━━━ Выбранный текст ━━━
Таков был персонал наших университетских преподавателей.
С ним мы вступили на последний университетский 1833 – 1834 год: тогда курс для всех факультетов, кроме медицинского, был трехлетний. Для медиков полагалось четыре года.
Собственно золотым веком нашей университетской республики можно назвать 1832-1833 год. В выпускном 1833/34 году на университет легла какая-то тень. В университете, сначала вне аудиторий, стала появляться новая личность. Это была статная, прямая фигура довольно большого роста, высоко державшая голову, в вицмундире, с крестом на шее. Увидя его, так и хотелось сделать ему плюшкинский вопрос Чичикову: не служил ли он в военной службе? Так он держал себя осанисто и гордо, точно в строю. Может быть, он и служил там. Мы узнали, что его зовут – Д. П. Голохвастов, что он назначен помощником попечителя.
Он похаживал по обширным дворам университета, как будто осматривая здания. За ним, точно на пристяжке, несколько поодаль, следовал чиновник в мундирном сюртуке. Его называли смотрителем – чего? мы не знали и не любопытствовали знать, полагая, что это лицо назначено для внешней части, может быть по хозяйственной или что-нибудь в этом роде.221 Но вскоре вслед за этим похаживанием вокруг да около Голохвастов стал заглядывать и в аудитории, садился, пока молча, около профессора, слушал лекции и внушительно, начальственно поглядывал на нас. Мы отвечали ему взглядами недоумения.
━━━
Цель задания ::
Воспроизведите без изменений фрагмент текста об университете: начните с того места, где стоят слова «Он похаживал по», и остановитесь после слов «ему взглядами недоумения.». Записи ниже взяты из другого источника.
━━━ Представленные записи ━━━
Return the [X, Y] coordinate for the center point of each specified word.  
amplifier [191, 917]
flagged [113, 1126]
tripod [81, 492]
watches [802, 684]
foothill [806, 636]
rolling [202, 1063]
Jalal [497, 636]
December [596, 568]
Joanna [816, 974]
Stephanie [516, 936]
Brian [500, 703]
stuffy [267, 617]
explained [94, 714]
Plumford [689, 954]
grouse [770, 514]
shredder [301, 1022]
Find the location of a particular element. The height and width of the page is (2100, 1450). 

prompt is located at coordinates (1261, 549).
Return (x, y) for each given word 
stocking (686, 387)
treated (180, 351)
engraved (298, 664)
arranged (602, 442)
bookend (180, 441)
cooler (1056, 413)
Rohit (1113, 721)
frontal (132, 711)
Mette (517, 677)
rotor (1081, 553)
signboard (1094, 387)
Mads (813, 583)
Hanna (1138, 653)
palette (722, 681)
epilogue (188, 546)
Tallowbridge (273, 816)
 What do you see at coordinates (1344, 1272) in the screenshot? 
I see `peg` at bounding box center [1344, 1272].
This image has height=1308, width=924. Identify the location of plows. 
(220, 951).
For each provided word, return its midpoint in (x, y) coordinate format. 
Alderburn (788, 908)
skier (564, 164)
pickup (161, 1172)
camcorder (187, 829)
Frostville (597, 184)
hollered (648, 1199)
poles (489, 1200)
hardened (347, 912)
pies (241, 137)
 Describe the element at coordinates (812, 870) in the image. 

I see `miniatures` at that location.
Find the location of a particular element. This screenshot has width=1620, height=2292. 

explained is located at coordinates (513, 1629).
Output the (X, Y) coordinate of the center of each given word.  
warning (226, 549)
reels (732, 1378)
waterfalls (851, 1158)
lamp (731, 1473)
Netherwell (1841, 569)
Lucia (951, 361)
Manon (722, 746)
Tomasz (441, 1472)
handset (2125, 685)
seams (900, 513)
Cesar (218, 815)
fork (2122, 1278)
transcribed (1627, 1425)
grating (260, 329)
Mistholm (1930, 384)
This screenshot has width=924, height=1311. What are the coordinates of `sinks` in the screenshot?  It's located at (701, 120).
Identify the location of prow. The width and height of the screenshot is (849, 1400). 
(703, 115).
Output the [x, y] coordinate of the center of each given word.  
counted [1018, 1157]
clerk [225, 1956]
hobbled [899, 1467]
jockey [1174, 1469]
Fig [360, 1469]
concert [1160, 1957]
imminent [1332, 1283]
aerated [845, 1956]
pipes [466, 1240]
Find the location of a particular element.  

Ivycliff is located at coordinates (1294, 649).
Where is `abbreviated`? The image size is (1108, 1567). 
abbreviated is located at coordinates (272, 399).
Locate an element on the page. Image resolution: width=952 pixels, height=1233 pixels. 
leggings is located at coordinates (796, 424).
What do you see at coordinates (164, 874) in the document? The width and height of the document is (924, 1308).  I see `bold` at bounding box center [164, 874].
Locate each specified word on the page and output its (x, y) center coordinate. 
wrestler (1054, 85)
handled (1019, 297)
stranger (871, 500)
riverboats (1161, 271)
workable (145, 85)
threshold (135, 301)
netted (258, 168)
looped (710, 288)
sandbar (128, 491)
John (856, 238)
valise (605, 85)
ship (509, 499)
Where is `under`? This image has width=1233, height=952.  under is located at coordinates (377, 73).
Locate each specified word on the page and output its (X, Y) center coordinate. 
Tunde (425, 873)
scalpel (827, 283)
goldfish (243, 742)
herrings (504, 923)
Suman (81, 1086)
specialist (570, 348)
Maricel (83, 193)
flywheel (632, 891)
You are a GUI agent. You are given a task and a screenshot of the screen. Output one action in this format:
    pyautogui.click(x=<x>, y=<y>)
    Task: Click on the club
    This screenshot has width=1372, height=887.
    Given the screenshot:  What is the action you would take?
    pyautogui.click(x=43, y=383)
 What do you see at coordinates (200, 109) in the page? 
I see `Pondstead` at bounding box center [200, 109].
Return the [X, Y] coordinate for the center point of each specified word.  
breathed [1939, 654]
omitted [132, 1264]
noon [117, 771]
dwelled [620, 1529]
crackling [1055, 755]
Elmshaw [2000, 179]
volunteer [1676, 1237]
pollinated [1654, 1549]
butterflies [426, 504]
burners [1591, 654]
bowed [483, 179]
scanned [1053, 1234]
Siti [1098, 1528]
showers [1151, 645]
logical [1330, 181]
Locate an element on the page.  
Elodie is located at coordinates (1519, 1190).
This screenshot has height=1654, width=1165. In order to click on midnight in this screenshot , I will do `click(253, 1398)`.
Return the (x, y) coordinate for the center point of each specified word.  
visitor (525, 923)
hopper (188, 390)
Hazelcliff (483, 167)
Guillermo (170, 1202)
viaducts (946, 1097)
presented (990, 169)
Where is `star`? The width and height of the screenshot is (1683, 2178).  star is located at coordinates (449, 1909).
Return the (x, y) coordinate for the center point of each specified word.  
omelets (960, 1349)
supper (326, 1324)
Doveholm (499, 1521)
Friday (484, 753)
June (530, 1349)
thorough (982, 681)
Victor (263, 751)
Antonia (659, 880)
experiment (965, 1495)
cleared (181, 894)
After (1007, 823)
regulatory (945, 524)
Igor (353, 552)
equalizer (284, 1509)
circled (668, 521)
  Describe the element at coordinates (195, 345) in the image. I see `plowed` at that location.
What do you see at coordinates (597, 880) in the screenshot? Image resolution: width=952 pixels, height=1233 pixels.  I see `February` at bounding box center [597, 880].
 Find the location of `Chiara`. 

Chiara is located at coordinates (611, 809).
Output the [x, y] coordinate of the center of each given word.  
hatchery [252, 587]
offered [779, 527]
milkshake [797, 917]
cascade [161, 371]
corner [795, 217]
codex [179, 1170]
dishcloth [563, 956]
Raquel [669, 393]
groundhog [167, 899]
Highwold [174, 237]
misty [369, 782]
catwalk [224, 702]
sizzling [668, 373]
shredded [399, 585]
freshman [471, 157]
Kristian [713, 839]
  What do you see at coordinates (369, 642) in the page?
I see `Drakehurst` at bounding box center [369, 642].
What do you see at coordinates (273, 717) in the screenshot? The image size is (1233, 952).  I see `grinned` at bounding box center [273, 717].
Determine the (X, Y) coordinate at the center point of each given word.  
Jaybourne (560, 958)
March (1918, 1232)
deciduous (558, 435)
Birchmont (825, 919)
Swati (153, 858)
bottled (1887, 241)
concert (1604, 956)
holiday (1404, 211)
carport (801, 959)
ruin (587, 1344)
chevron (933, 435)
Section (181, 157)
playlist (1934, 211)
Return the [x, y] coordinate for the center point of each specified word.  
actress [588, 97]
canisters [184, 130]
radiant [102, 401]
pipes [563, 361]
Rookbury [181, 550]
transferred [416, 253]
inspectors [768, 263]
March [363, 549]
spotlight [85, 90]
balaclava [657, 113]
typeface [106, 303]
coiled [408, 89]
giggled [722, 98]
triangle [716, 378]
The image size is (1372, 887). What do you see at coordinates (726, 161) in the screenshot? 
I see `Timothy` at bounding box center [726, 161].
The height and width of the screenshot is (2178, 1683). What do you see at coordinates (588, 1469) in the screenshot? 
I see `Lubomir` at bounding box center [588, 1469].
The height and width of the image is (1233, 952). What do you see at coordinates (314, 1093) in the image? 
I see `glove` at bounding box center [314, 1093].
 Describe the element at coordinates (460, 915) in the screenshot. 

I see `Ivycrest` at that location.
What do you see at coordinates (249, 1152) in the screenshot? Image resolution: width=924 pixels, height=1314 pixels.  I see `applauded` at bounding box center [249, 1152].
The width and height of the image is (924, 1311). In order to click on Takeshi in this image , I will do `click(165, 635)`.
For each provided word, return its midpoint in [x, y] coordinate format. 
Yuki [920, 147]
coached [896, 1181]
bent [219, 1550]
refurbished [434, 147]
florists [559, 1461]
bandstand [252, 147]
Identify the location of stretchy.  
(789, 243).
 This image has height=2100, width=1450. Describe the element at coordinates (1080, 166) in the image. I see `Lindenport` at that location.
━━━
Результат выполнения ::
Он похаживал по обширным дворам университета, как будто осматривая здания. За ним, точно на пристяжке, несколько поодаль, следовал чиновник в мундирном сюртуке. Его называли смотрителем – чего? мы не знали и не любопытствовали знать, полагая, что это лицо назначено для внешней части, может быть по хозяйственной или что-нибудь в этом роде.221 Но вскоре вслед за этим похаживанием вокруг да около Голохвастов стал заглядывать и в аудитории, садился, пока молча, около профессора, слушал лекции и внушительно, начальственно поглядывал на нас. Мы отвечали ему взглядами недоумения.